--- ENTRIES PROVIDED ---

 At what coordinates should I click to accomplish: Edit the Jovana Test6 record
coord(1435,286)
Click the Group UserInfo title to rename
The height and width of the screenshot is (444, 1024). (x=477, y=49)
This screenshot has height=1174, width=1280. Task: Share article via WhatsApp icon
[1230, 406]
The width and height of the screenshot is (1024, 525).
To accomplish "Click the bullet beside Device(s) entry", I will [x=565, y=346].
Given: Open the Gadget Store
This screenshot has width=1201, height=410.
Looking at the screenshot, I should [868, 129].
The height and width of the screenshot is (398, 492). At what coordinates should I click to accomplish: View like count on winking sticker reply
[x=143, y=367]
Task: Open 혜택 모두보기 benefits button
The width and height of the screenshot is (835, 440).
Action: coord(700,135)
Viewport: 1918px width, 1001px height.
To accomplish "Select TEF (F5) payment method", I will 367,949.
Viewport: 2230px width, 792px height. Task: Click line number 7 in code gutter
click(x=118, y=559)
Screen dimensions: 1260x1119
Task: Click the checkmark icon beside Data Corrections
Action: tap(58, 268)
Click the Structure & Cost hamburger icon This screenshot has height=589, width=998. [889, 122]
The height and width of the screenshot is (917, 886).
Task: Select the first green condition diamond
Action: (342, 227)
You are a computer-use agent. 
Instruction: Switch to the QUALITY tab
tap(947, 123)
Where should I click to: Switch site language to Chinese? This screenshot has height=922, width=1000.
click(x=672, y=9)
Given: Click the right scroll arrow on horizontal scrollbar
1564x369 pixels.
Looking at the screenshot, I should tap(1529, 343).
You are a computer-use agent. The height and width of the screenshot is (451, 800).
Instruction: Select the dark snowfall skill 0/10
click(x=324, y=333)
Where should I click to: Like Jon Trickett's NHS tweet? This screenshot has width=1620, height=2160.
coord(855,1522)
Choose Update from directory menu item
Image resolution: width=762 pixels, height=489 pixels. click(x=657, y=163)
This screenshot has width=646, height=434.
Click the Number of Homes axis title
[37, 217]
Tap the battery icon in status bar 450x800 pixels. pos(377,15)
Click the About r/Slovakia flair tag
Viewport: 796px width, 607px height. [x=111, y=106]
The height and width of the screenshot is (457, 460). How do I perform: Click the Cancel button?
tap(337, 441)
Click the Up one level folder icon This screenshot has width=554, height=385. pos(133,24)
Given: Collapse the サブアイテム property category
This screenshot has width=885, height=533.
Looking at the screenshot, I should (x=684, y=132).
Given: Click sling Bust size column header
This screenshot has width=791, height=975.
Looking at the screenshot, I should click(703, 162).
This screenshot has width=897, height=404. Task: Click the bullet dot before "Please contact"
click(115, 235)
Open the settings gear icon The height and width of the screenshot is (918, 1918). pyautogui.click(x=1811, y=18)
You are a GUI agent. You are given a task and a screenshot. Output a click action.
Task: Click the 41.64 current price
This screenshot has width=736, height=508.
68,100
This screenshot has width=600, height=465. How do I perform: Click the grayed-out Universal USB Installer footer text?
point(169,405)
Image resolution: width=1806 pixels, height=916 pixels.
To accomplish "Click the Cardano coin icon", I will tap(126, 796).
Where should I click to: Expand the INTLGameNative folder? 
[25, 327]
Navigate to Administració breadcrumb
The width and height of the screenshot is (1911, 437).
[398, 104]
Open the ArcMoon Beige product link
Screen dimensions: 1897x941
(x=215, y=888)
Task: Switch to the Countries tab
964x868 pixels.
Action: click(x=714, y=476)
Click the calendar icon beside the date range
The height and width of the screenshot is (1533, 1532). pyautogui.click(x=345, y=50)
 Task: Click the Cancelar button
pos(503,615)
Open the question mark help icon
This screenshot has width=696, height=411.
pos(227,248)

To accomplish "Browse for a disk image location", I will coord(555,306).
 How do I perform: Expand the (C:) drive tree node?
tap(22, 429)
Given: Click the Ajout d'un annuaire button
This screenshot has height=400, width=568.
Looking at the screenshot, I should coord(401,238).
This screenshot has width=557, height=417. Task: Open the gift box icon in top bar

---

TASK STATEMENT: Search the records for the word "agent" and return every line that holds it.

EXERCISE OUTPUT:
You are a computer-use agent. 
You are a computer-use agent. The height and width of the screenshot is (451, 800).
You are a GUI agent. You are given a task and a screenshot. Output a click action.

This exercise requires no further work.